Elevated Start Job

This topic contains 3 replies, has 2 voices, and was last updated by Profile photo of Don Jones Don Jones 3 weeks, 4 days ago.

  • Author
    Posts
  • #71885
    Profile photo of Cody Everingham
    Cody Everingham
    Participant

    So I run a Powershell script from a bat file elevated and it mostly works great, however when it starts a job in the ps1 file it seems to fail. This script runs flawlessly if I run from an elevated powershell window manually. Any Ideas?

    GCI C:\users | Select-Object -Property Name, FullName, LastWriteTime | foreach {
    if ($_.name.substring($_.name.length-1) -eq 'S' -and $_.CreationTime -lt ((Get-Date).AddDays(-21))) {
    start-job { remove-item $args[0] -Force } -name DeleteUser -ArgumentList $_.fullname
    }
    }

    Also heres the bat file I use to call the PS1 File.

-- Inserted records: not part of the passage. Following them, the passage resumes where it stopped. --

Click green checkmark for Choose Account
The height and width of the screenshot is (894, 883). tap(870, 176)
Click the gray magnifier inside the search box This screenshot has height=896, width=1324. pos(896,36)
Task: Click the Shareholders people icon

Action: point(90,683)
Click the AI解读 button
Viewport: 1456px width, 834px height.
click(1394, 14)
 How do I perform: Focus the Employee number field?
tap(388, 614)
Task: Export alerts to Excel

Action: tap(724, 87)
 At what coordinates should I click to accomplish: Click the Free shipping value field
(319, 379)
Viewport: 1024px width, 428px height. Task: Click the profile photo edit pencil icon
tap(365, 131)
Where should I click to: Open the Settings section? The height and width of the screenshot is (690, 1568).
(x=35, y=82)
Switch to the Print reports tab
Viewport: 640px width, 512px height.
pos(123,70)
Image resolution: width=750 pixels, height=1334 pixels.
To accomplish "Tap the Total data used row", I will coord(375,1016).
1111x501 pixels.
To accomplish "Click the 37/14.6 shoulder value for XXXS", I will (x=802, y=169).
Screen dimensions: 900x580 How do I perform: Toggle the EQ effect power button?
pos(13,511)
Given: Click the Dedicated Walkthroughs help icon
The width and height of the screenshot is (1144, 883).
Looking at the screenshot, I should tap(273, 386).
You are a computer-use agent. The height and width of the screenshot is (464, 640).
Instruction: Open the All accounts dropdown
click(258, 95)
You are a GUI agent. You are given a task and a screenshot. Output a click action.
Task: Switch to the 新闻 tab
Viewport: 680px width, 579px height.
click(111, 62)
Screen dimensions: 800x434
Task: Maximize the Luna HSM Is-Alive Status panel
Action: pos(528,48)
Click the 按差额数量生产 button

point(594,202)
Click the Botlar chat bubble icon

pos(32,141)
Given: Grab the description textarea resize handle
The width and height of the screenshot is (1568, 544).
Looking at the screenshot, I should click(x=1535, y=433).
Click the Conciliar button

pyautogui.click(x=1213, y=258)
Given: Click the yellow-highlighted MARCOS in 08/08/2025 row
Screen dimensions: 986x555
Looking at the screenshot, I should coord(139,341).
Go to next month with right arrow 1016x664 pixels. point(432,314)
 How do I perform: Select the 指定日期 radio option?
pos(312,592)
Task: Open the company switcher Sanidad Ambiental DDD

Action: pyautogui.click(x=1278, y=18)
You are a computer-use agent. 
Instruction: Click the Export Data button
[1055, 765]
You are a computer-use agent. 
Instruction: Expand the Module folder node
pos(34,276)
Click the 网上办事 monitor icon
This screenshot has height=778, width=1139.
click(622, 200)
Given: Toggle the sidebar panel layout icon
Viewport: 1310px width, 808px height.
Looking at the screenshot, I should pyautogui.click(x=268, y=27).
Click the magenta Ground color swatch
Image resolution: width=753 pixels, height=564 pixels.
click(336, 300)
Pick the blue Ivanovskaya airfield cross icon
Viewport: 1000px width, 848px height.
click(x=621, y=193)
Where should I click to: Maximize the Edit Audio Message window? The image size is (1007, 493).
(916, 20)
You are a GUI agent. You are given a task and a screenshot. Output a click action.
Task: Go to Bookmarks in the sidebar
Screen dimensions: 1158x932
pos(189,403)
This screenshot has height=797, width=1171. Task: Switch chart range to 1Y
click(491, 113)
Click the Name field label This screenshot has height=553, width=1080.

    PowerShell.exe -Command "& {Start-Process PowerShell.exe -ArgumentList '-ExecutionPolicy unrestricted -File "\\netapp1b\temp.ps1"' -Verb RunAs}"

  • #71888
    Profile photo of Don Jones
    Don Jones
    Keymaster

    What an odd way to do that. Huh. I'm not sure why you're not just running PowerShell.exe once, rather than nesting it as you are.

    Anyway, your Start-Process isn't being given an alternate credential, and so it will run PowerShell in whatever user context you ran the first PowerShell.exe in. This isn't "elevated."

  • #71899
    Profile photo of Cody Everingham
    Cody Everingham
    Participant

    Thanks that makes sense. Is it possible to elevate a process from powershell/cmd without user interaction?

  • #71900
    Profile photo of Don Jones
    Don Jones
    Keymaster

    Not really, no. You'd need to somehow hardcode clear-text credentials, which would be pretty horrible. I imagine you could try running it as an Scheduled Task or something, which had alternate credentials applied.

    I mean... not to put too fine a point on it, but what you're asking for would be every malware author's wet dream. You pretty much DO NOT want that capability in Windows :).

You must be logged in to reply to this topic.